The answer should hold only the lines from the beginning of the listing below to the line containing "Screen dimensions: 1080x656", both included, with every picture left out.

[THE INPUT — start]

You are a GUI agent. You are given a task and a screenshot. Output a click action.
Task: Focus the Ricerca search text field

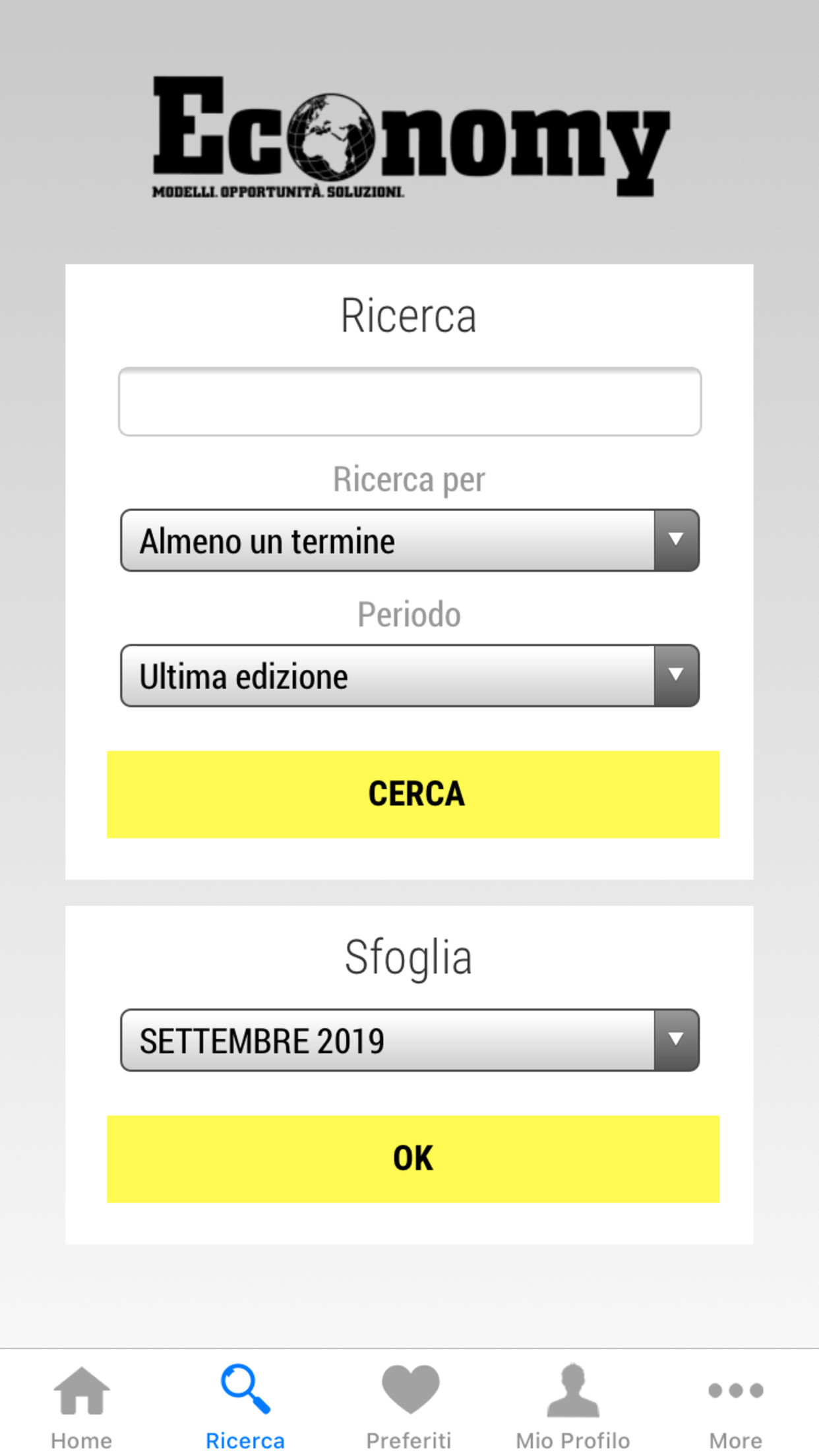[410, 402]
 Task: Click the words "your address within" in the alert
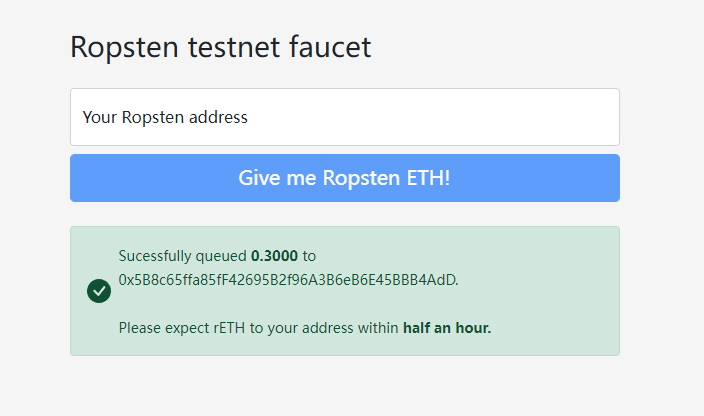331,328
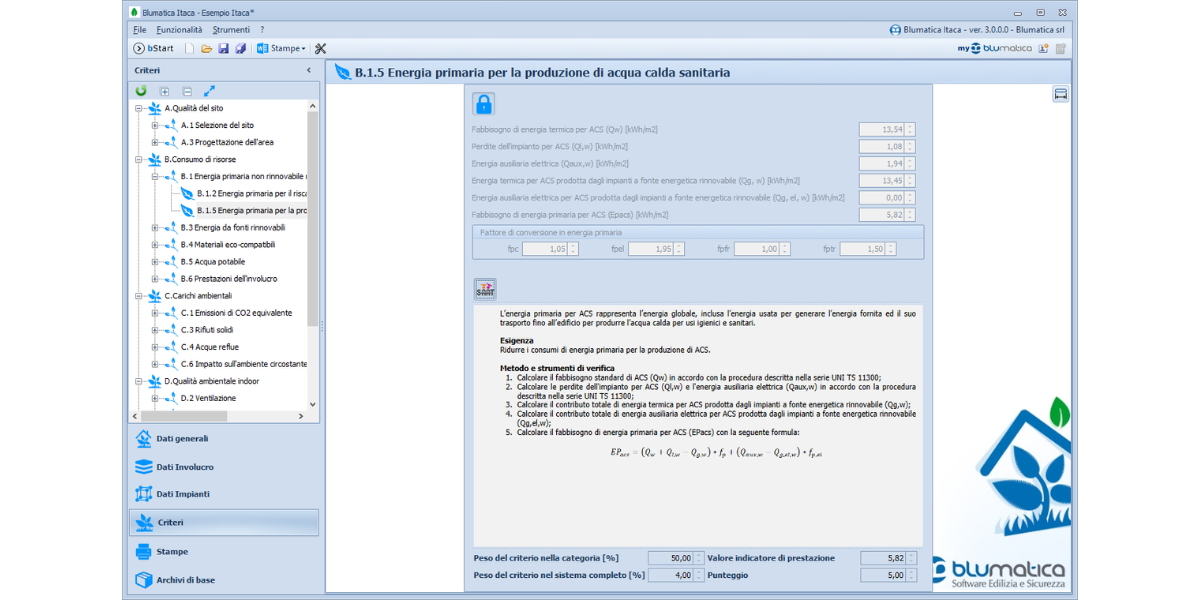Switch to the Dati Involucro section
Image resolution: width=1200 pixels, height=600 pixels.
click(185, 467)
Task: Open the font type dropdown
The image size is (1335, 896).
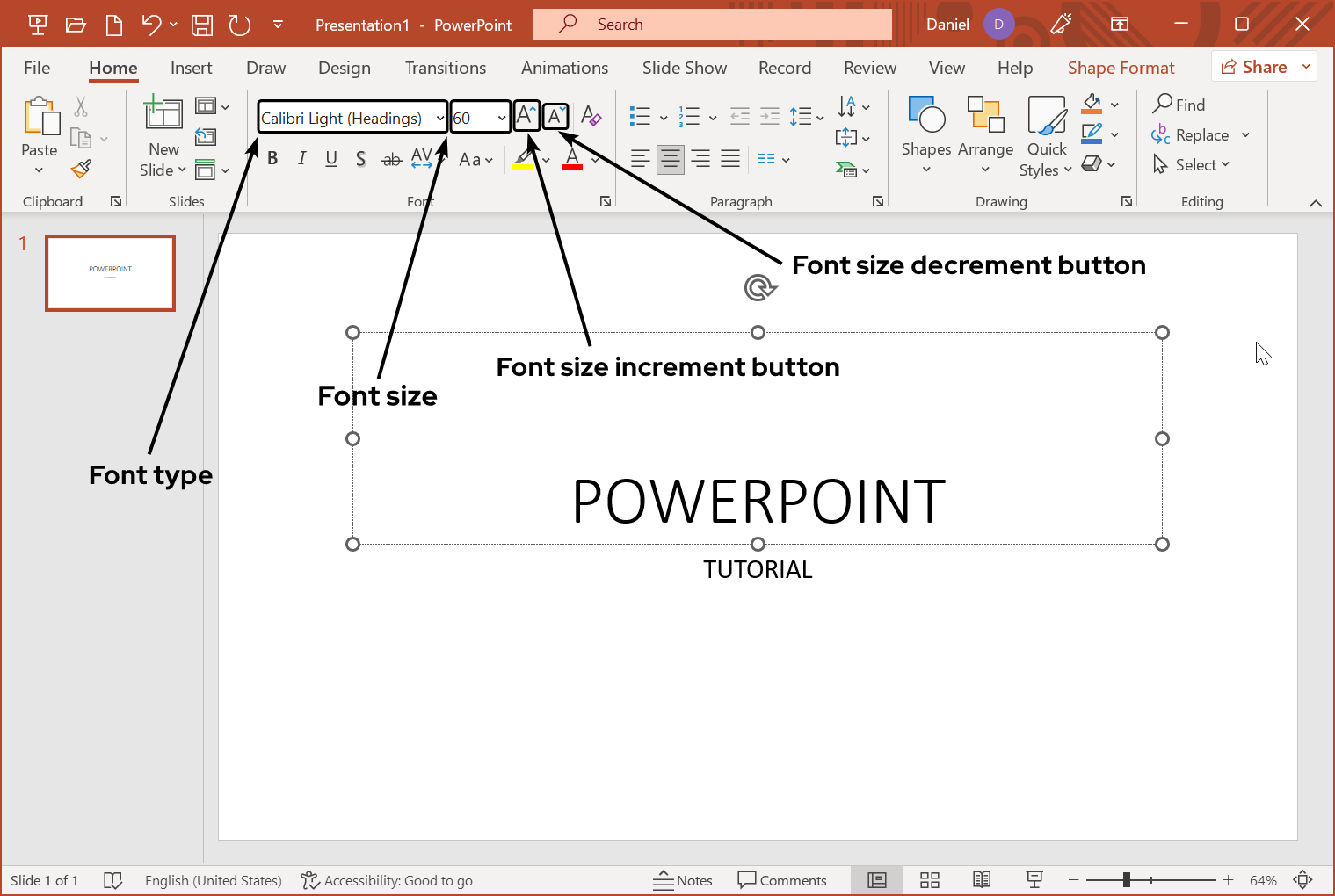Action: coord(439,117)
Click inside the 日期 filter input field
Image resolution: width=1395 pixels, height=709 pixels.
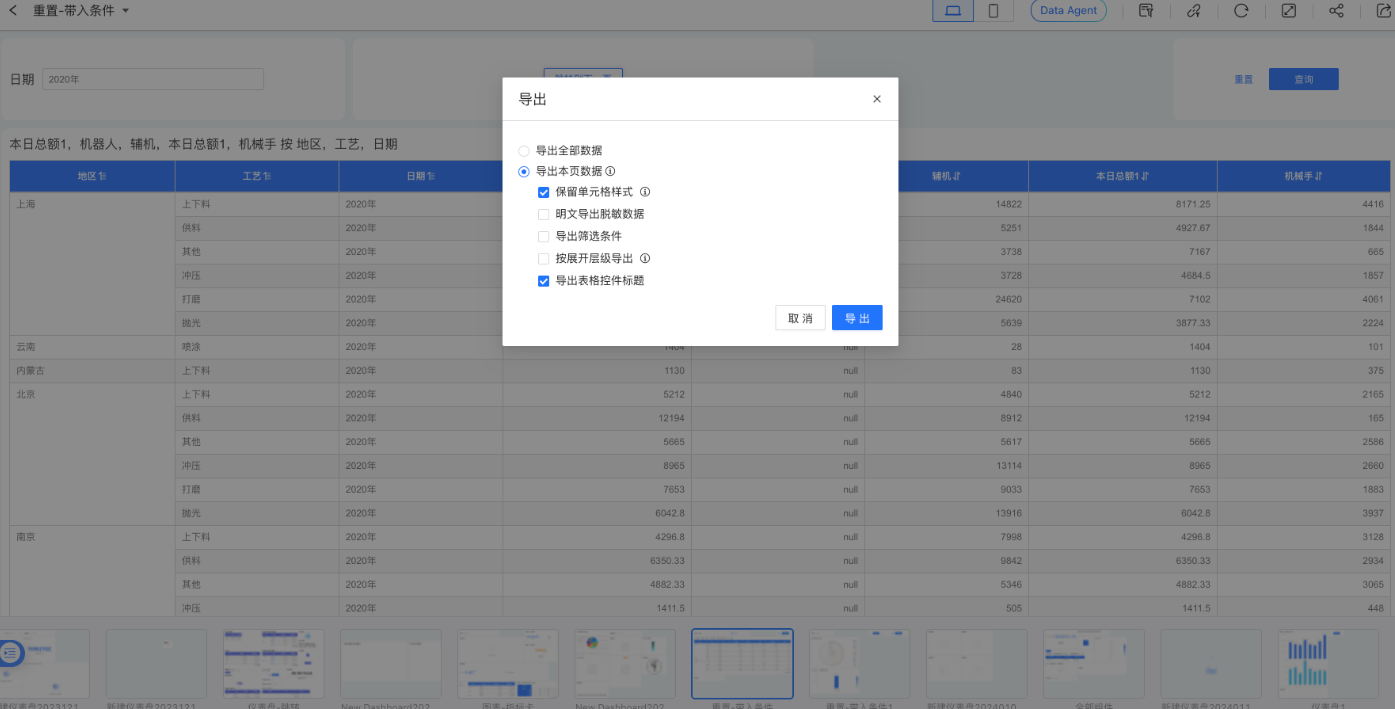150,78
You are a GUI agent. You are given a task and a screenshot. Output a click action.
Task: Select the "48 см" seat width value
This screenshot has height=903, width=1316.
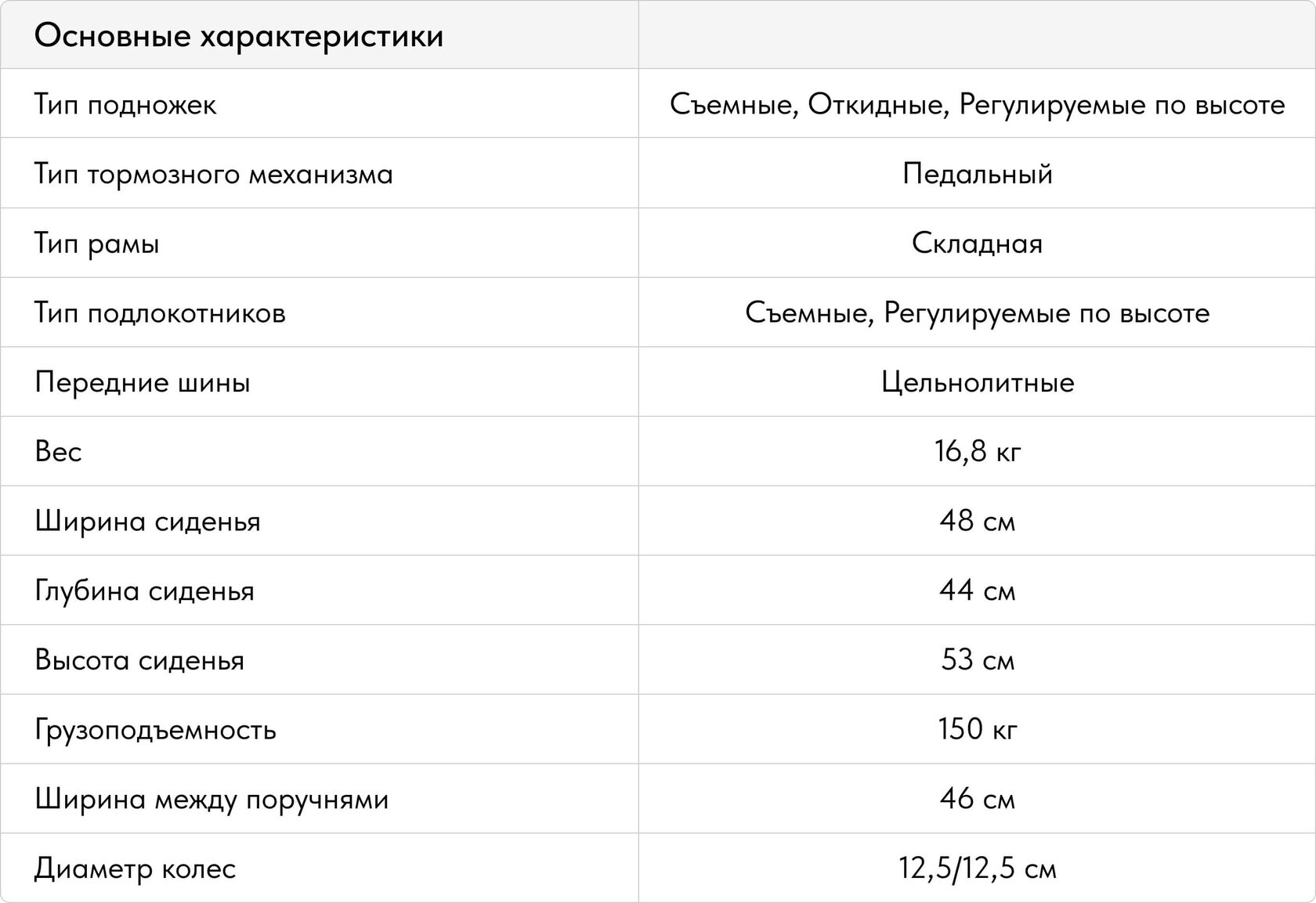(977, 522)
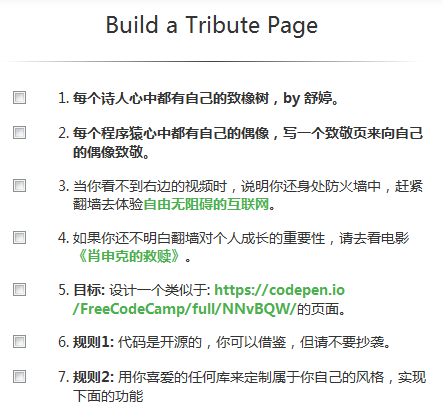
Task: Click the text 下面的功能 in item 7
Action: pos(108,396)
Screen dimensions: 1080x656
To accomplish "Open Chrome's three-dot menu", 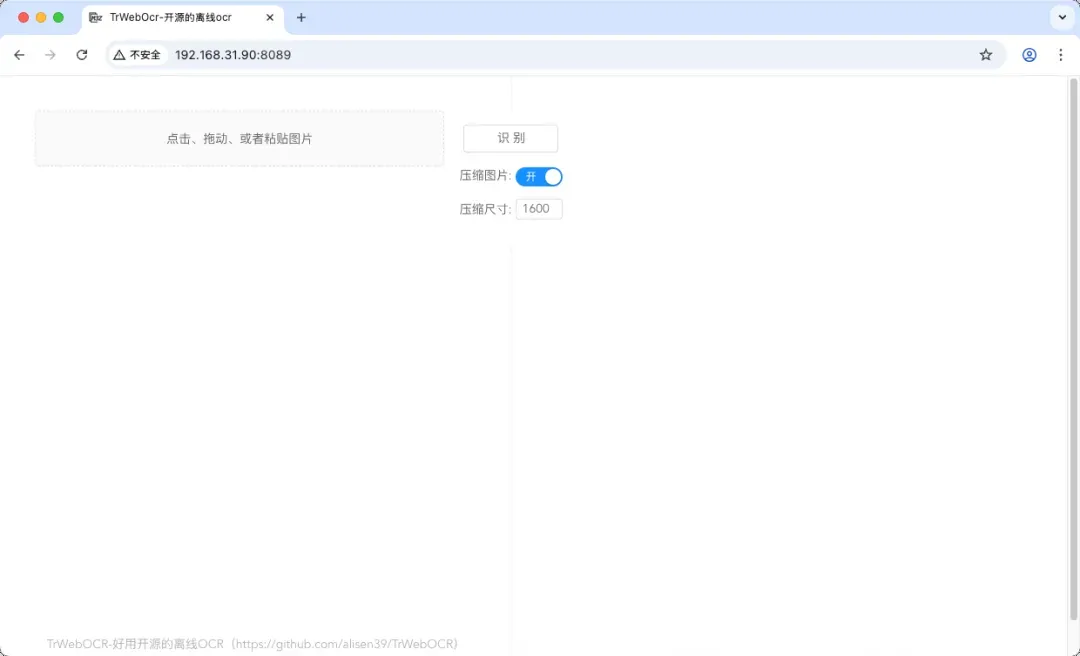I will click(x=1061, y=55).
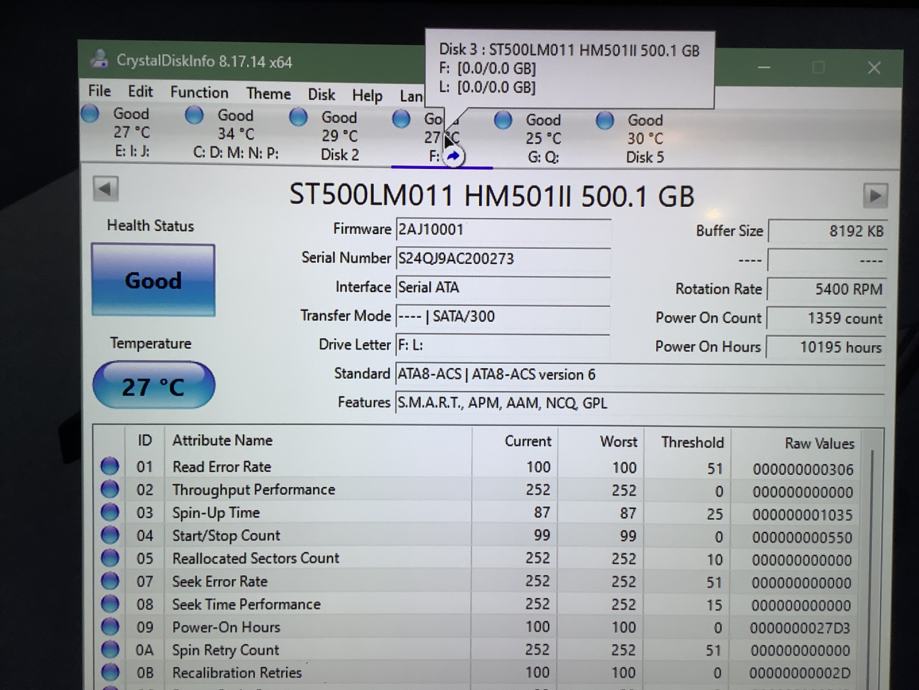Open the File menu
Viewport: 919px width, 690px height.
pos(99,91)
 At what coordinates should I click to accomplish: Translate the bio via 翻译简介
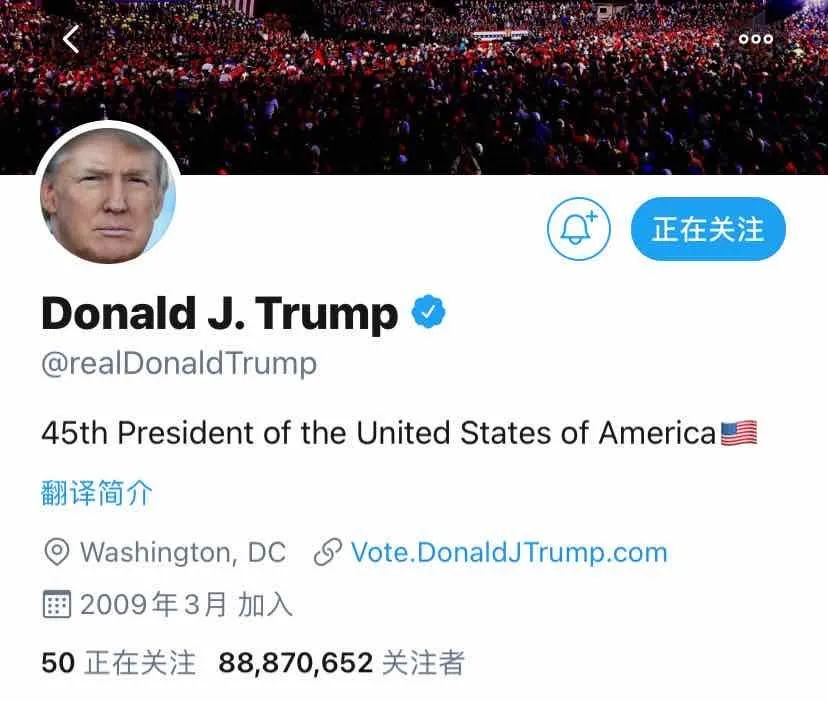(x=97, y=493)

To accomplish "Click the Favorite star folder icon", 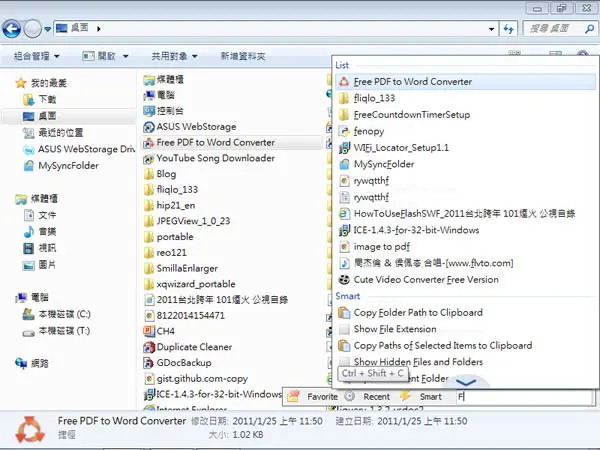I will point(293,396).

[THE INPUT — finish]

## YOUR SOLUTION
You are a GUI agent. You are given a task and a screenshot. Output a click action.
Task: Focus the Ricerca search text field

[410, 402]
 Task: Click the words "your address within" in the alert
331,328
Switch to the Dati Involucro section
Image resolution: width=1200 pixels, height=600 pixels.
click(185, 467)
Task: Open the font type dropdown
The image size is (1335, 896).
Action: coord(439,117)
Click inside the 日期 filter input field
Image resolution: width=1395 pixels, height=709 pixels.
150,78
You are a GUI agent. You are given a task and a screenshot. Output a click action.
Task: Select the "48 см" seat width value
This screenshot has height=903, width=1316.
(977, 522)
Task: Click the text 下面的功能 in item 7
Action: pos(108,396)
Screen dimensions: 1080x656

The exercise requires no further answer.